- Developer: Morbid Visions
- Publisher: Psygnosis
- Platform: Amiga
- Release: 1993
- Genre: Role-playing
- Mode: Single-player

= Perihelion: The Prophecy =

1993 video game

Perihelion: The Prophecy is a role-playing video game developed by Morbid Visions and published by Psygnosis in 1993 for the Amiga.

==Gameplay==
The player controls six characters who are supposed to save the realm they live in from an evil being which is slowly materialising into their dimension. The character races are rather unusual in RPGs and include Bionecrons, Symbions and various cross-breeds between humans, animals and mechanical entities.

The gameplay concerns juggling through the set of screens which are responsible for different parts of the game, such as exploring the dungeon and a world map, inventory management, spell creation (using a sophisticated runic system), network connections (used also for conversation purposes) and battle mode (a bit archaic, turn-based system). Everything is controlled from a set of icons.

The game has 32-color graphics which are mostly in grey and orange shades. The sound and music are conducted with attention to details, and the music changes depending on the action on the screen.

==Development==
Perihelion: The Prophecy was created by only three people: Gyula Szentirmay (coder), Edvard Toth (graphic designer) and Zoltán Végh (musician). The whole management over the project was in hands of Edvard Toth who was responsible for the artwork, design, concept and story (in-game script and dialogue is big in size for almost 80 pages of written text). Two of them (Zoltán Végh and Gyula Szentirmay) would later help create the real-time strategy title Theocracy.

==Reception==
The One gave Perihelion an overall score of 82%, stating that "It has an excellent style of presentation and works by an incredibibly user-friendly interface, but as atmospheric as Perihelion's setting, sound and graphics are, the game itself leaves a bit to be desired in a few areas." The One criticises the reuse of backgrounds in cities, calling this "a real mistake" and a "tacky American cartoon technique", furthermore noting that it leaves the player with "no real landmarks or helpful clues as to whether you've been there before." The One expresses that using Perihelion's 'network' communication UI for characters that the player is speaking to in person feels "unnatural" and "limiting". The One praises Perihelion's graphics and gameplay, stating that "Perihelion does look and feel superb ... There's a tremendous amount of depth with an excellent number of locations to be ploughed through, not to mention the huge volume of characters and spells to be played with." Despite this, The One expresses that Perihelion "could have been so much more" and that it "tried to do something different with the [RPG genre]" but in some areas it feels 'unpolished'.

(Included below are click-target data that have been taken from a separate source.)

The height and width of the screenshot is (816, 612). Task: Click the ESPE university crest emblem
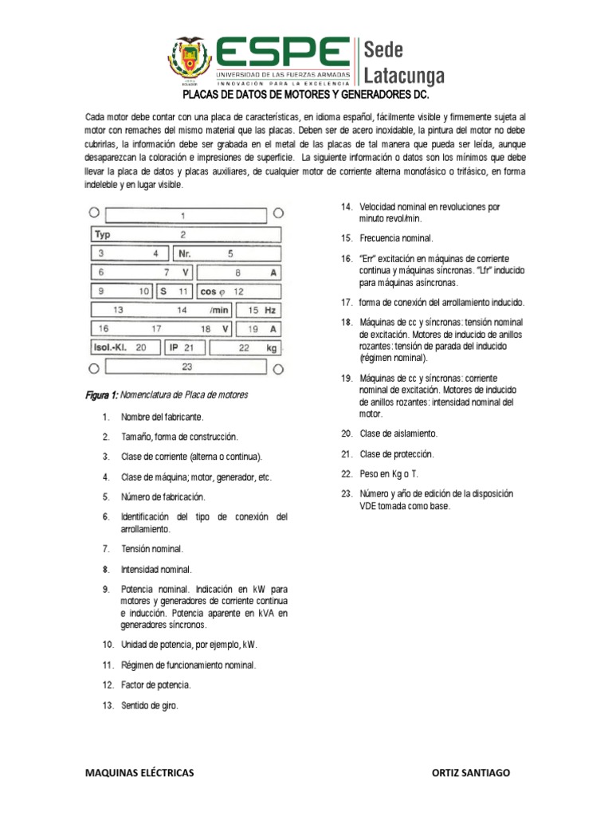(x=190, y=61)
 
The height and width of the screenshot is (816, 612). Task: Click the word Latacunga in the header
(x=404, y=75)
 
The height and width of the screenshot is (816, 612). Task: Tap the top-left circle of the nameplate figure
(x=94, y=213)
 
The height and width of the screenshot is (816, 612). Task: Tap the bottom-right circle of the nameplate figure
(x=278, y=369)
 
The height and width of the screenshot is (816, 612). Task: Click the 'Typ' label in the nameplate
(x=102, y=235)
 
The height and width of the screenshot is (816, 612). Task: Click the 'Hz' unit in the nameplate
(x=271, y=310)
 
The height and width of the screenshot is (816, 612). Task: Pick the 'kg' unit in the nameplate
(x=271, y=347)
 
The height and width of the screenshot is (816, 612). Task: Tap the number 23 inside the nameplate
(x=187, y=367)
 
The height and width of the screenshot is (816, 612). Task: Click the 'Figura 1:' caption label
(x=102, y=394)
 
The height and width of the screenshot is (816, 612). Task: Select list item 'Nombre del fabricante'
(x=163, y=417)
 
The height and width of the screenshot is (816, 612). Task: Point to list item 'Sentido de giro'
(x=150, y=706)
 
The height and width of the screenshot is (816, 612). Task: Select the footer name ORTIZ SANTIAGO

Amiga Action rated the game an 84 of 100 saying "A massive and absorbing RPG with one the best storylines yet. Top-notch presentation combines with a wealth of detail and an impressive level of complexity to make this into a hardcore RPG player's dream. But a slightly tedious battle system, little variety in the locations and a lack of short-term action to sustain you as you progress towards your long term goal will probably make Perihelion seem a bit too dull for some of you.